Les personnes qui voyagent ou qui vivent dans les zones endémiques doivent éviter la consommation des poissons à risque ainsi que celle des viscères, de la tête ou de la laitance de tout poisson provenant des zones infestées.
Mais les consommateurs métropolitains pourraient être alertés aussi sur les risques, en raison des changements d'habitudes alimentaires observés ces dernières années (augmentation de la consommation de poissons et d'aliments exotiques).
L'InVS, qui a alerté « le Quotidien », juge que les médecins, dans ces conditions, « doivent être informés de l'existence de cette intoxication et des signes pathognomoniques qui doivent faire évoquer le diagnostic, même en l'absence d'antécédents de voyage ». Une fois diagnostiquée, comme toutes les TIAC, elle doit déclarée aux directions départementales des Affaires sanitaires et sociales, ou aux services vétérinaires du département où le repas suspect a été consommé, de manière à permettre l'identification du poisson en cause. Et à éviter la survenue de nouveaux cas.
* De 1995 à 1999, 23 de ces TIAC, à l'origine de 98 cas au total, ont été déclarées, principalement en Guadeloupe.
Des signes gastro-intestinaux et neurologiques après consommation de poisson*
L'intoxication à ciguatera doit être évoquée devant l'association de signes gastro-intestinaux et neurologiques après consommation de poissons (surtout tropicaux).
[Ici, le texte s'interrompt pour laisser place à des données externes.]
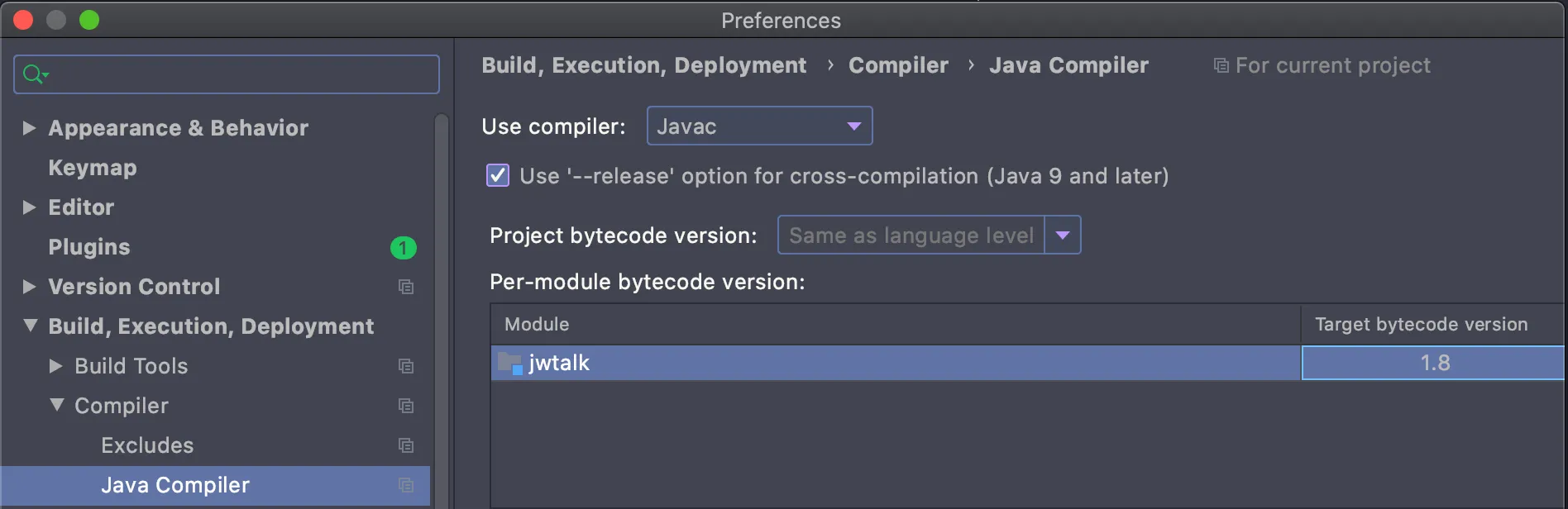1568x509 pixels.
Task: Collapse Build, Execution, Deployment section
Action: coord(31,326)
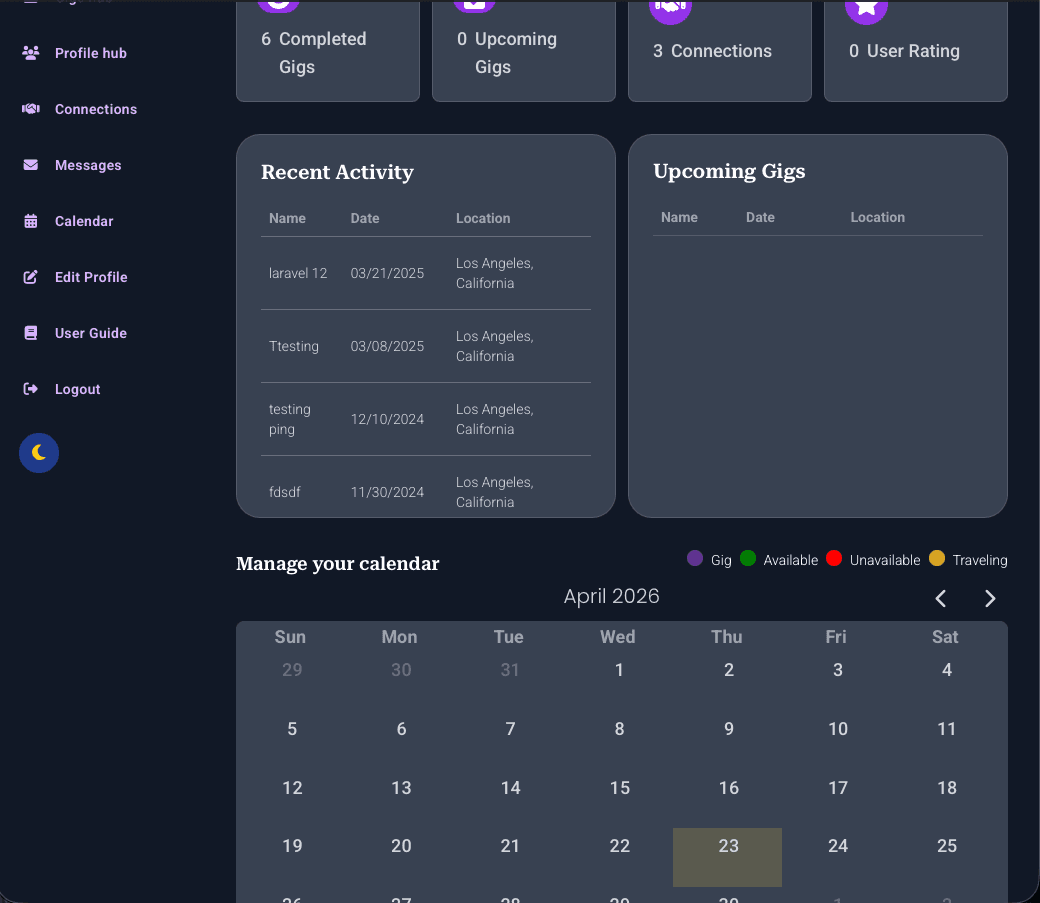Click the Completed Gigs stat card
1040x903 pixels.
pos(327,52)
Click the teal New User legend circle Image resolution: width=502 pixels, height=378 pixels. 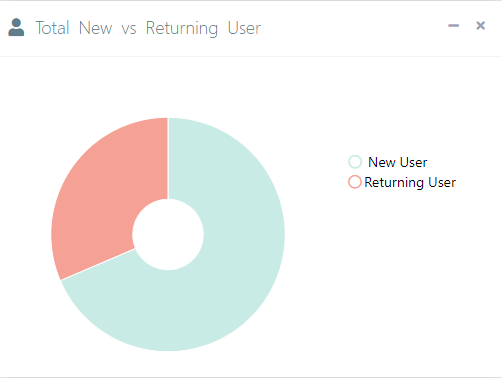(355, 162)
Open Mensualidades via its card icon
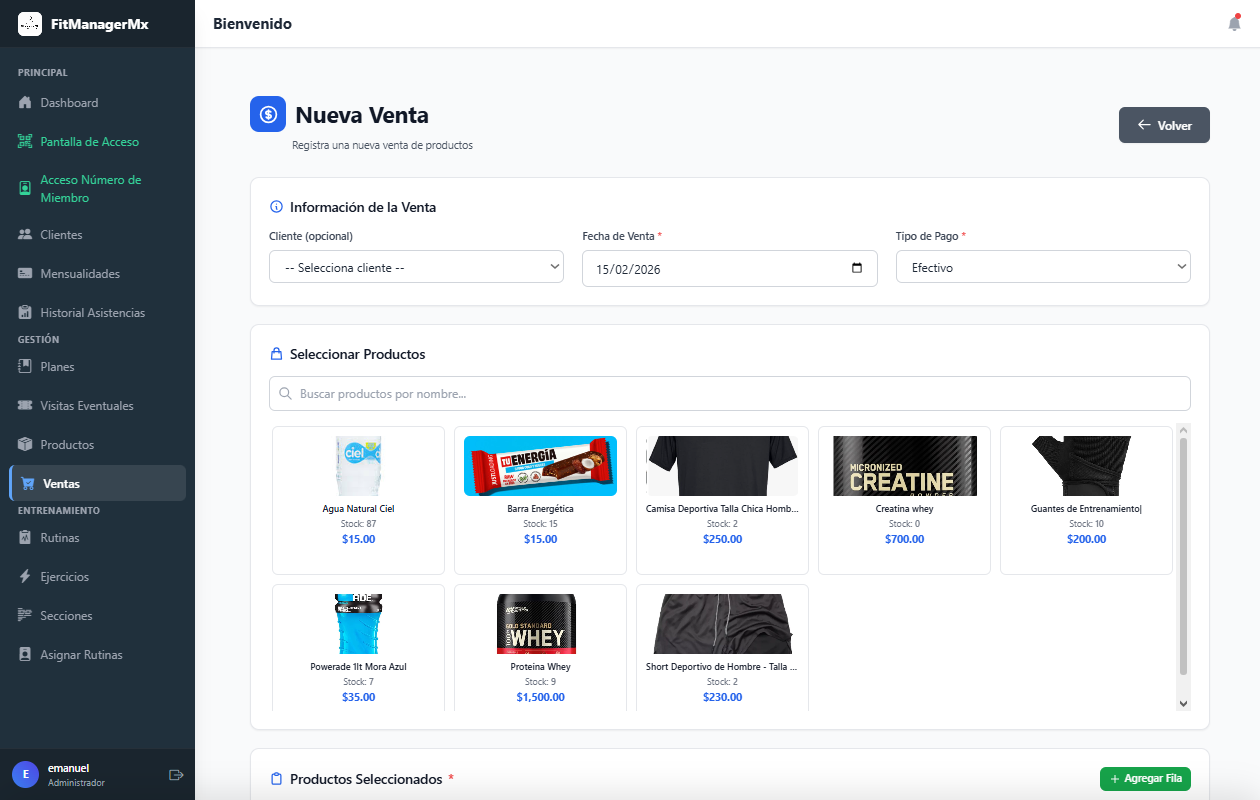This screenshot has width=1260, height=800. click(25, 273)
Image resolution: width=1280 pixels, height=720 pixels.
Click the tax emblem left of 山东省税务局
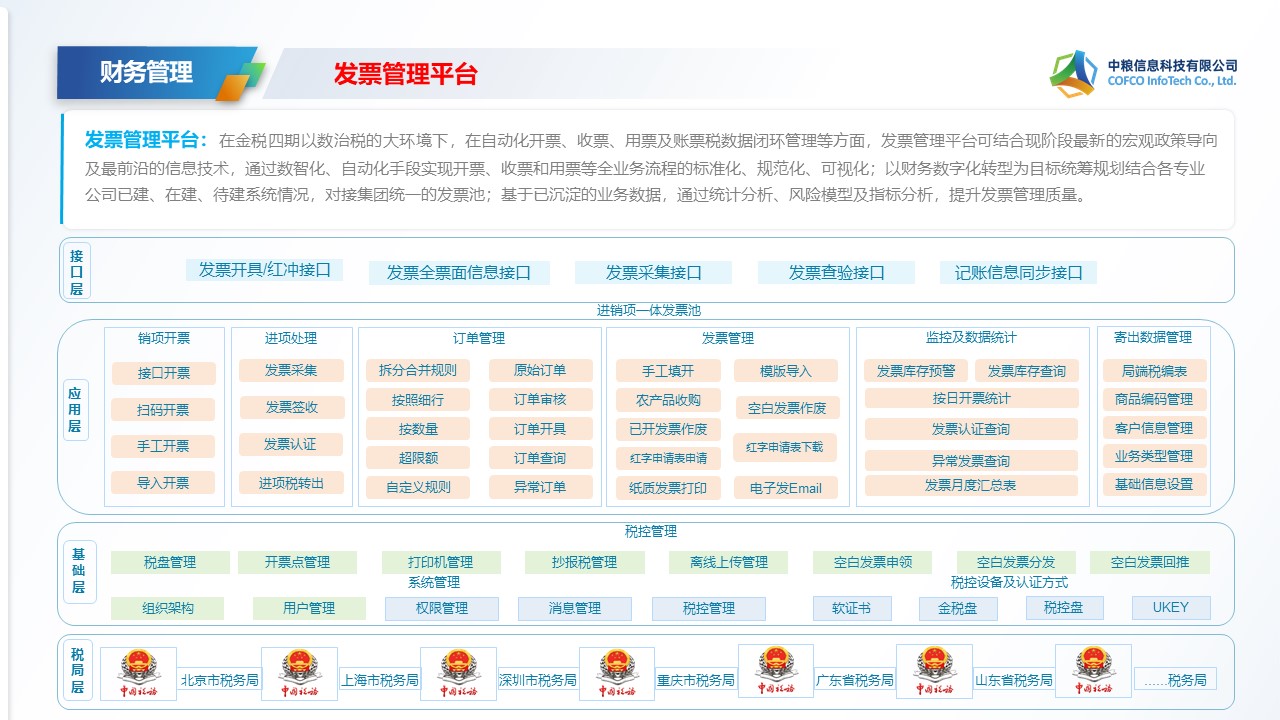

Les symptômes gastro-intestinaux (diarrhée, nausées, vomissements, douleurs abdominales) surviennent généralement les premiers, dans les 24 premières heures suivant la consommation de poisson. Dans les formes sévères, les patients peuvent également présenter une hypotension avec bradycardie paradoxale.
Les symptômes neurologiques peuvent apparaître simultanément aux symptômes gastro-intestinaux ou dans les un ou deux jours suivants. Ils se manifestent sous forme de douleurs et de faiblesse dans des extrémités et de paresthésies péribuccales et distales, et peuvent persister plusieurs semaines, voire plusieurs mois. Des symptômes dysesthésiques à type d'inversion des sensations de chaud et de froid (sensation de chaud lors de la consommation de glace, de froid, lors de la consommation de café chaud, etc.), sensation de brûlures ou de choc électrique au contact d'un objet froid, douleurs dentaires, etc., sont également observés.
Dans la plupart des cas, les symptômes évoluent favorablement en quelques semaines, mais une recrudescence intermittente peut survenir pendant plusieurs mois ou même plusieurs années.
Des formes chroniques sont également décrites, définies par la persistance des dysesthésies ou la survenue d'un syndrome de fatigue chronique avec hypersomnolence, souvent accompagnée de dépression.
En l'absence de test, le diagnostic est fondé sur la clinique et sur la détection de toxines dans le poisson suspect.
* Extrait du « Bulletin épidémiologique hebdomadaire » à paraître le 18 septembre.